• _Work order_:
Leaving out every picture, copy the lines of the material below exactly, from the line containing "事業者の方へ (238, 213)" through the line containing "Paiement sécurisé".

• _Records shown_:

╔══

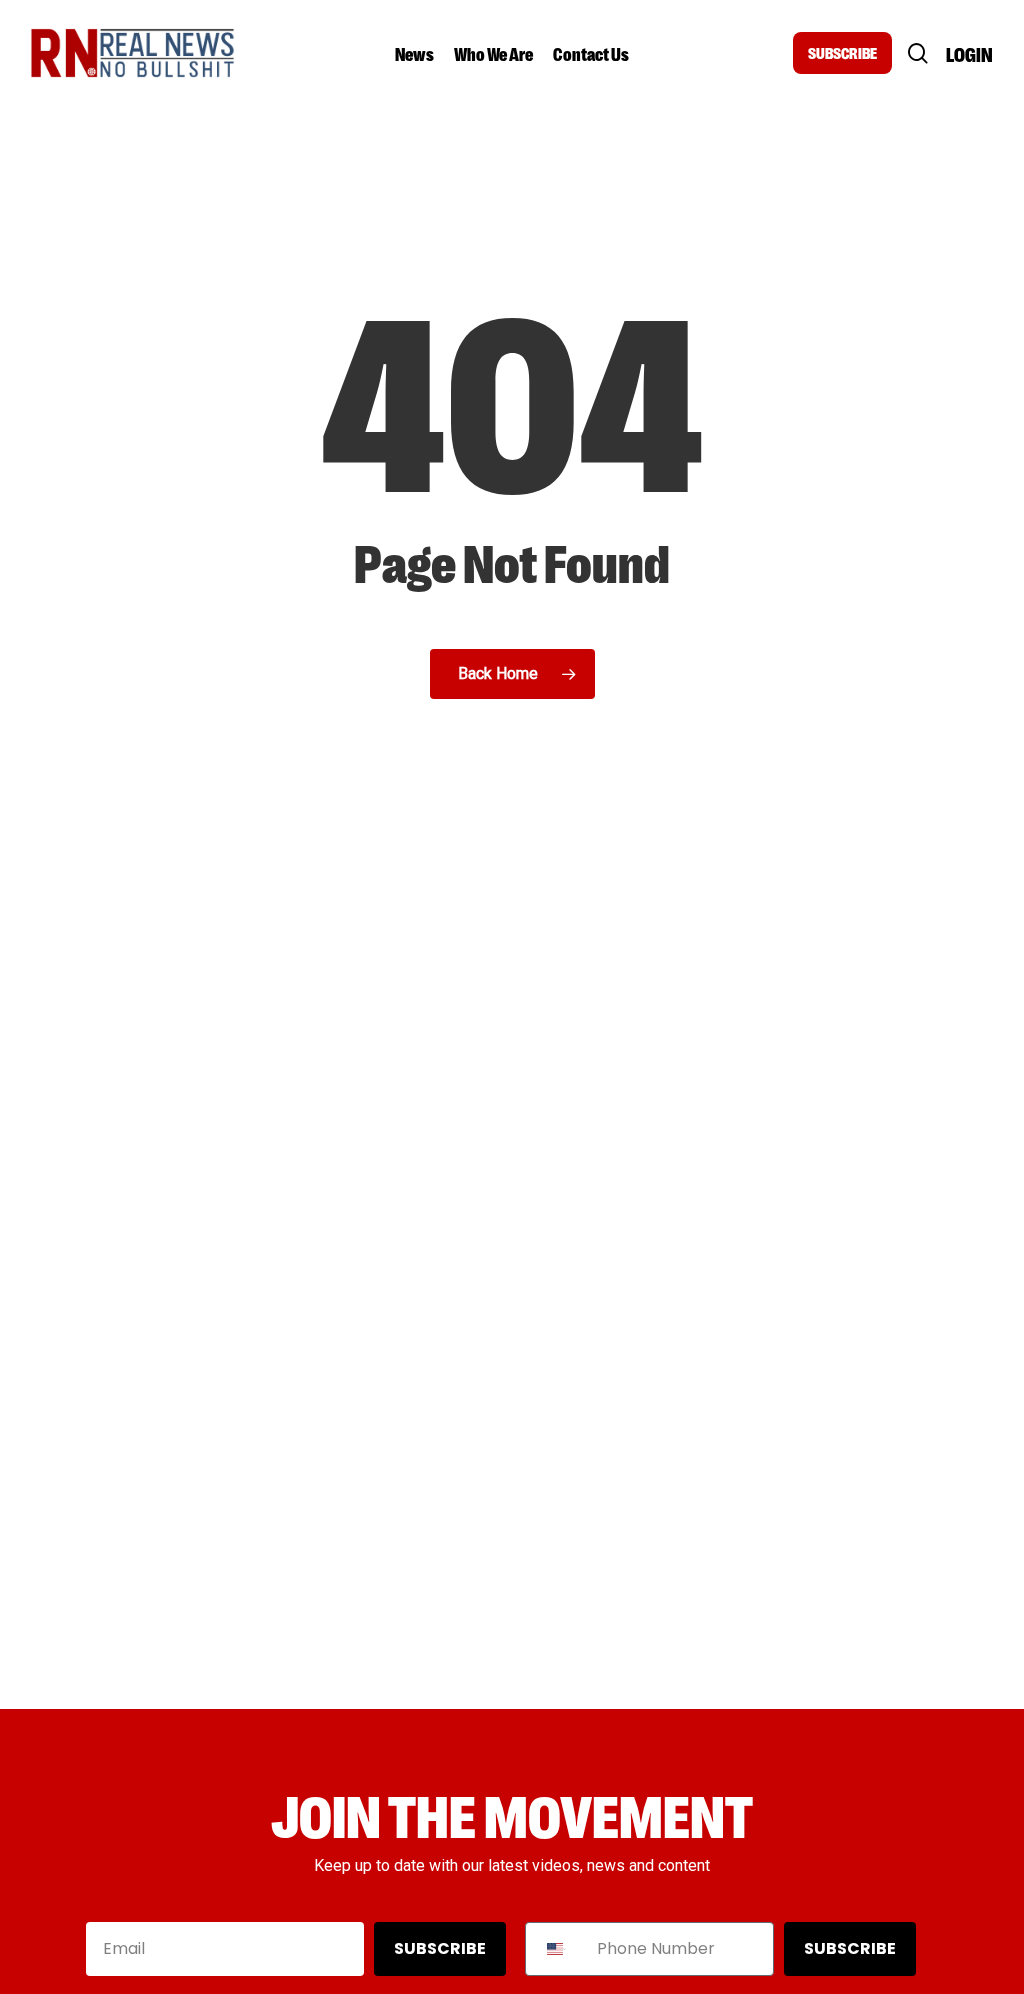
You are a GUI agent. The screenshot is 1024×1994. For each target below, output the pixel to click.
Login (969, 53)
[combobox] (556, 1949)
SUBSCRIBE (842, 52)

╚══
╔══

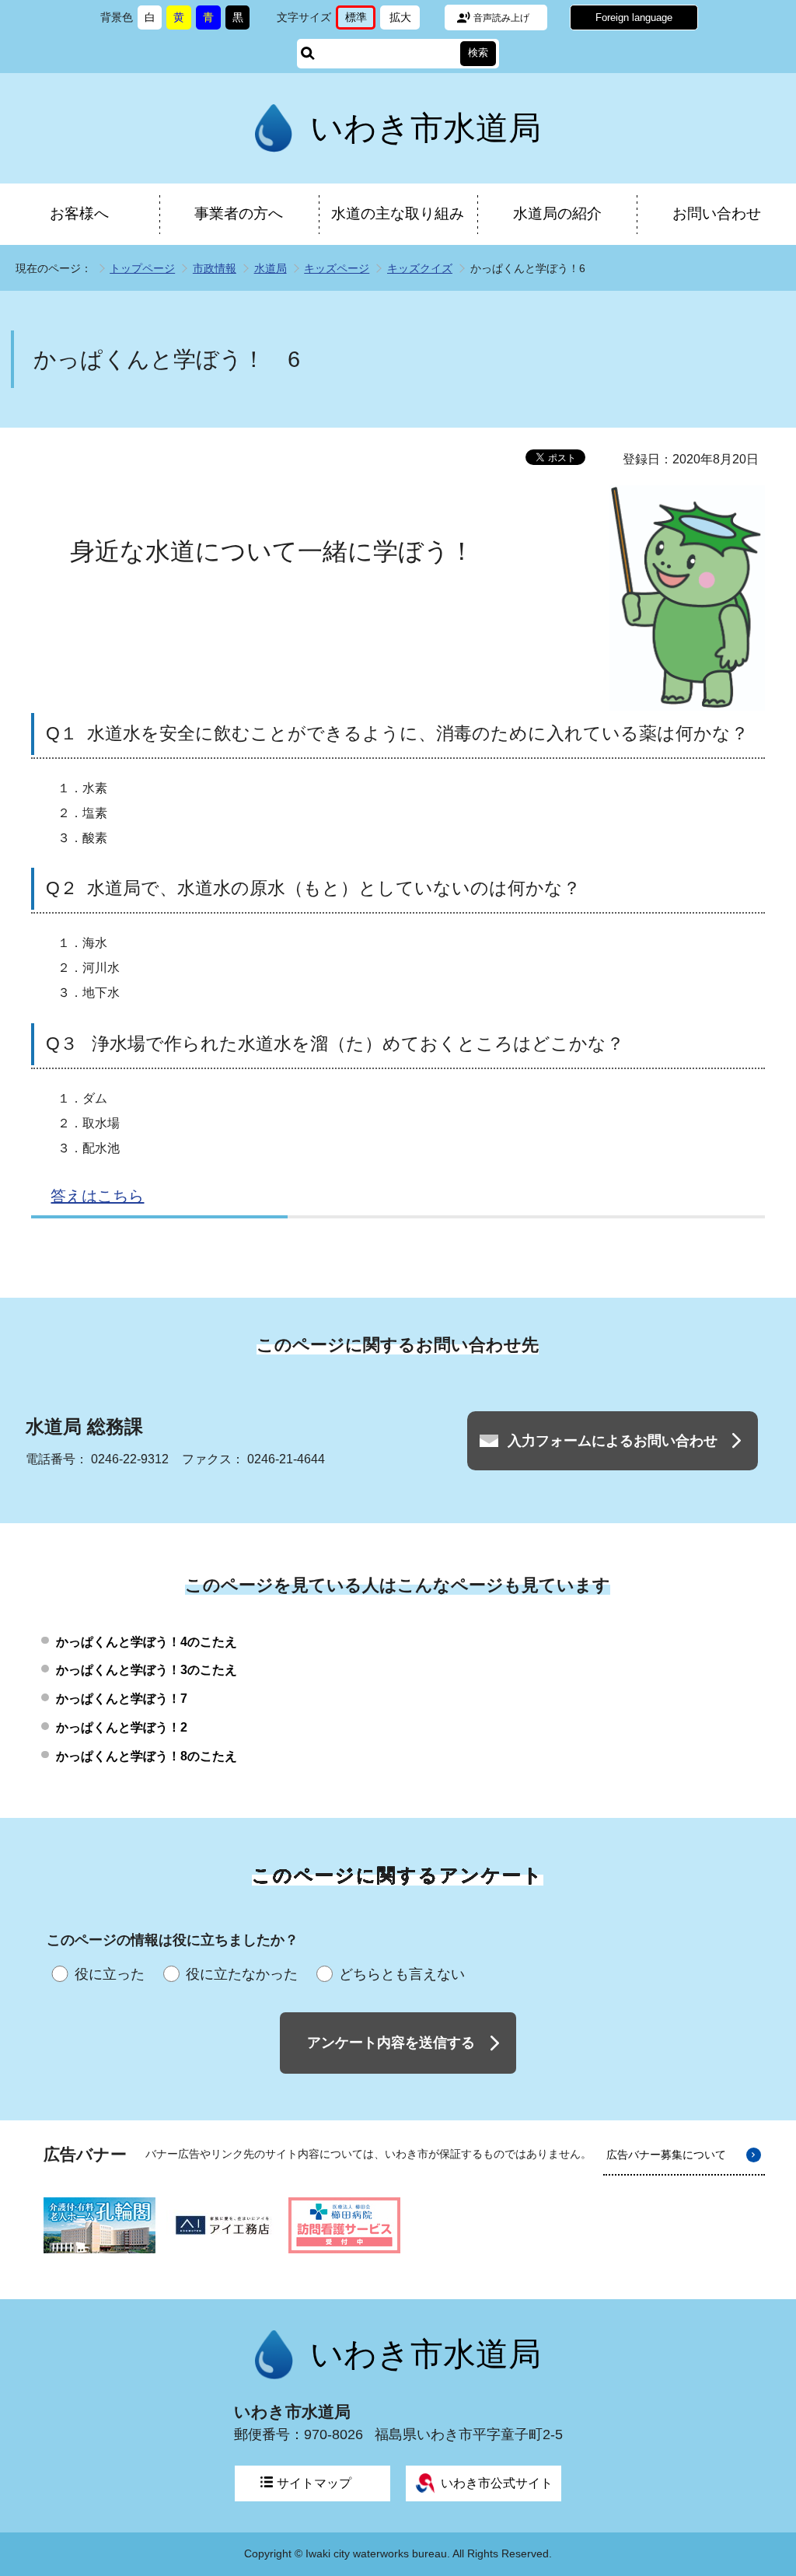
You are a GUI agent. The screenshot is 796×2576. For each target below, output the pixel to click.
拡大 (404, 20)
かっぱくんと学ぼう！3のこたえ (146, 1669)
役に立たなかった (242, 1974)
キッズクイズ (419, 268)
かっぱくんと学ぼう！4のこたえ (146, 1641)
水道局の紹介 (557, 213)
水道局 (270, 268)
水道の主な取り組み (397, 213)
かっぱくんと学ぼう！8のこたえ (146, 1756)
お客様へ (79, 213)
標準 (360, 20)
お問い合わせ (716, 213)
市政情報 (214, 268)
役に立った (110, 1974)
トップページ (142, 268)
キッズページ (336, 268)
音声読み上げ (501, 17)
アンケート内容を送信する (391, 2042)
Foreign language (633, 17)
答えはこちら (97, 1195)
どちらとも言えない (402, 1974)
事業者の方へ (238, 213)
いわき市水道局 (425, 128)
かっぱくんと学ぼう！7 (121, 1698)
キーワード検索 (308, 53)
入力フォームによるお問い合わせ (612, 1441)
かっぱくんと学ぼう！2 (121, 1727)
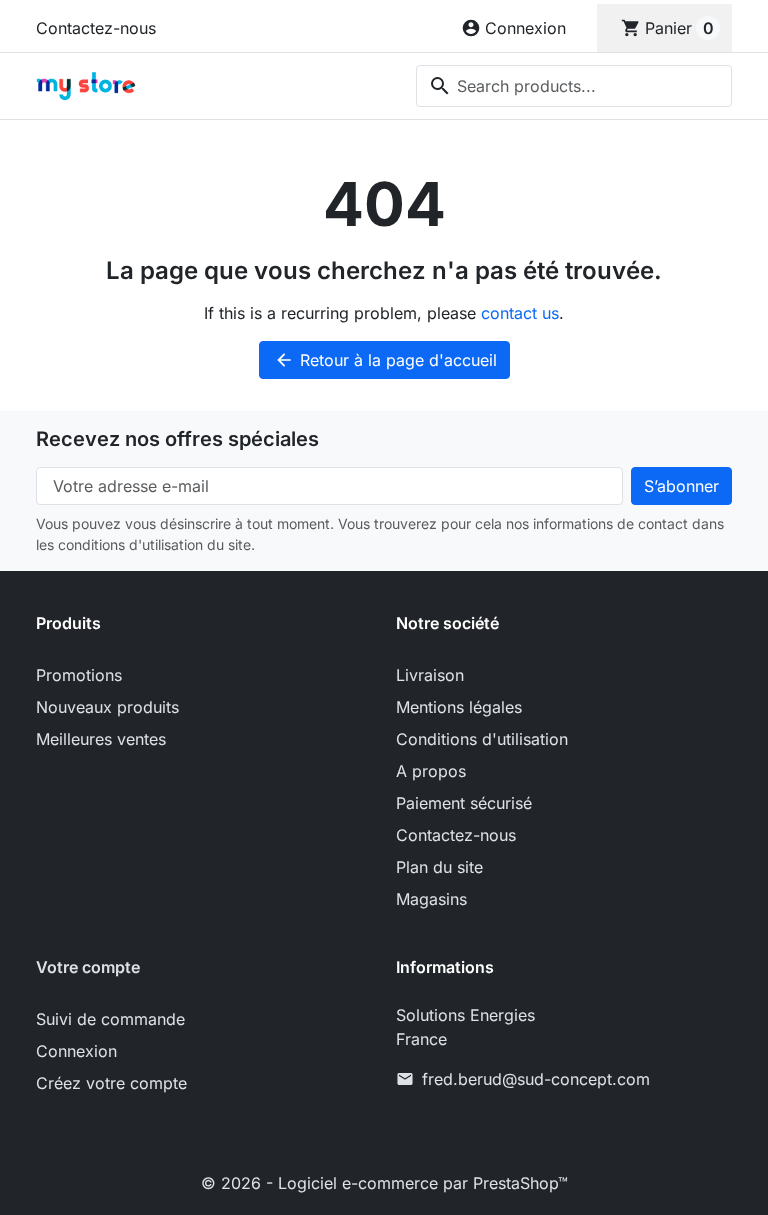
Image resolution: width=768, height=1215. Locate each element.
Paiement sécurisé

╚══

• _Task response_:
事業者の方へ (238, 213)
いわき市水道局 (425, 128)
かっぱくんと学ぼう！7 (121, 1698)
キーワード検索 (308, 53)
入力フォームによるお問い合わせ (612, 1441)
かっぱくんと学ぼう！2 (121, 1727)
Image resolution: width=768, height=1215. Locate each element.
Paiement sécurisé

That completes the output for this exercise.